Bauhof: Regen- oder Brunnenwasser?
Um die Wasserversorgung des Bauhofs ging es in der jüngsten Betriebsausschuss-Sitzung.

Zum Abschied gab es für Fahrin ebenso wie für seinen Chef Christian Lemke noch einmal gute Noten: Kathrin Graf von der Wirtschaftsprüfungsgesellschaft Concunia bescheinigte dem Unternehmen eine einwandfreie Betriebsführung und solide wirtschaftliche Verhältnisse.

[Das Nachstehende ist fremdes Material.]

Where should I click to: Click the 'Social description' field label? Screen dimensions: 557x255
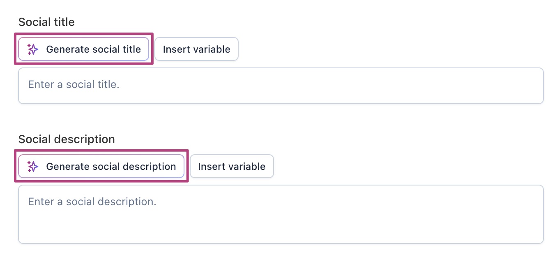67,139
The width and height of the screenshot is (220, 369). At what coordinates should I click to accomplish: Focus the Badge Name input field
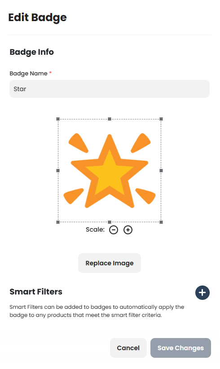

Im Mittelpunkt aller Bilanzen und Prognosen steht momentan der Neubau des Bauhofs an der Neubeckumer Straße. Das Projekt sorgte im Ausschuss für Diskussionsstoff. Nachdem die Runde ohne weiteren Kommentar zur Kenntnis genommen hatte, dass die wirtschaftliche Nutzung von Photovoltaik aufgrund sich verändernder Rahmenbedingungen fraglich geworden ist, entzündete sich die Debatte an der Wasserversorgung. Betriebsleiter Lemke hatte erklärt, dass man per Probebohrung prüfen lassen wolle, ob die Grundwasserförderung eine Option für den Bauhof sei. Regenwasser wolle man dagegen nicht verwenden, da es sich aufgrund von Staubpartikel-Einträgen nicht zum Einsatz etwa in Reinigungsmaschinen eigne.

Das forderte Nachfragen vom Ausschuss-Vorsitzenden Heinz-Josef Wiedeking (CDU) und Rainer Ottenlips (SPD) heraus. Sie wunderten sich darüber, dass Bauherren andernorts durch die Stadt die Regenwassernutzung vorgeschrieben, während sie beim eigenen Bauvorhaben verworfen würde. Ottenlips stufte den Aufwand für die Grundwassererkundung als überflüssig ein. „Ich will keinen Brunnen“, so sein Statement. Lemke hielt dagegen an dem geplanten Vorgehen fest, erläuterte ferner, dass ein vorhandener 30 000-Liter-Tank als Speicher für Grund- und nicht für Regenwasser vorgesehen sei.